Assignment Schedule
Announcements, clarifications, corrections and revisions to assigment
specifications are posted to the
Announcements page.
Please read this page regularly.
- Assignment handout (PDF)
(PS)
- Due at start of tutorial on Friday, April 7.
- Typo: At the end of the question 4 introduction,
S should be defined as the
sum of ai
(not the sum of si).
The online version has been corrected.
- Clarification: For question 1, the definition of d(C)
mentions the "cost" of edges without being specific: there are two
notions of cost that we could mean (d(e) or d(e)*f(e)).
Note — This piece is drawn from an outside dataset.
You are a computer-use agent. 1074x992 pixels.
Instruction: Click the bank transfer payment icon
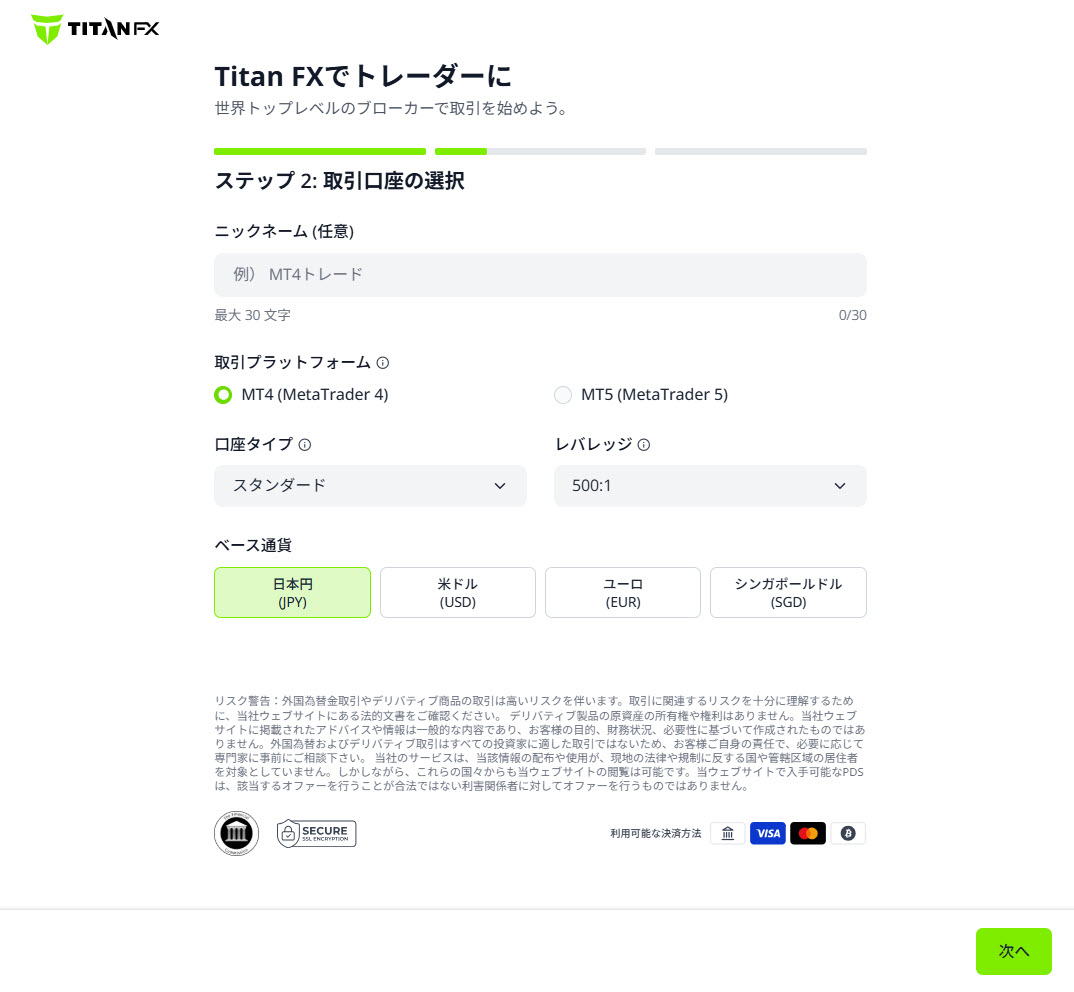pyautogui.click(x=728, y=833)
Fortunately, only one of these notions makes sense in the context of the
rest of the question. We leave it up to you to think about it and figure
out the correct interpretation.
In the definition of an augmenting cycle, the handout talks about the
corresponding undirected network -- this is just saying that C
is a is a cycle if we ignore the directions on the edge (or analogously,
is a cycle in the residual network).
- For question 2, it is acceptable to have exponentially many
constraints in your integer program (as a function of the number of
nodes in the graph). Also, you may find it helpful to consider subsets of
vertices and circuits in the graph, and to think about the ways in which
edges in the circuits interact with the subsets of vertices (of course,
your goal is to use this idea to write down linear constraints that ensure
any solution to your integer program yields a circuit in the graph).
- Initial marking scheme (the TA might have
made some adjustments)
- Sample solutions:
PDF or PS
- Assignment handout (PDF)
(PS)
- Due at start of tutorial on Friday, March 17.
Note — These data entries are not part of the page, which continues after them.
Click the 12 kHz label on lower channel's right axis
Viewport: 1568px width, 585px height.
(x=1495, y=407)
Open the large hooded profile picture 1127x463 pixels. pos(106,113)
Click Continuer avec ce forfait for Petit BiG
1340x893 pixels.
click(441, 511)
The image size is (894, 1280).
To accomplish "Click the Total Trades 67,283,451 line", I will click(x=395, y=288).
- Be sure to show your work for question 1, and justify the correctness
and running time of your algorithms.
- You may use any results that are proved in the textbook, in lecture,
or in tutorial. For example, you do not have to reprove Ford-Fulkerson's
algorithm or closest pair of points algorithm if you use it to solve a
question on the assignment.
- Clarification: For question 2, you must give a divide-and-conquer
algorithm; any other type of algorithm will receive only part marks.
(The whole point of the question is to make sure that you review and
understand the closest-points algorithm presented in class.)
- The marks allotment was not included on the assignment handout.
It is 20-20-10-10 (for questions 1-4).
- Sample solutions:
PDF or PS
- Assignment handout (PDF)
(PS)
- Due at start of tutorial on Friday, February 17.
- Now due by Monday, February 27 at noon. Assignments may be handed into
the drop box near SB 1155 labelled "CSC373S" or given to the instructor.
If you hand in your assignment to the TA at the start of tutorial
on February 17, you will receive extra credit.
- Hint: for Q2, you might find it useful to store more than one
value at each location in the array.
- Assignment handout (PDF)
(PS)
- Due at start of tutorial on Friday, January 27.
- Clarification: At the end of question 3, you are asked to
"Prove that, for a
given set of boxes with specified weights, the greedy algorithm ...".
This means: "Prove that, for an arbitrary set of boxes with specified
weights, the greedy algorithm ...".
- Clarification:: For question 4, once you have an algorithm,
also give a short proof that your algorithm is correct.
A full proof is not necessary for this question.
You should also justify that your algorithm is efficient (i.e., polynomial).
- Solution hints
- Sample solutions:
PDF or PS
Submission instructions
Every assignment will consist of
a number of "pencil-and-paper" questions
(whose solution involves no programming and
can be handwritten or typed).
All assignments must be submitted directly to the TA
at the beginning of tutorial on the due date.
Late assignments will not be accepted
(including assignments submitted after the first 10 minutes of tutorial),
except in truly unusual circumstances.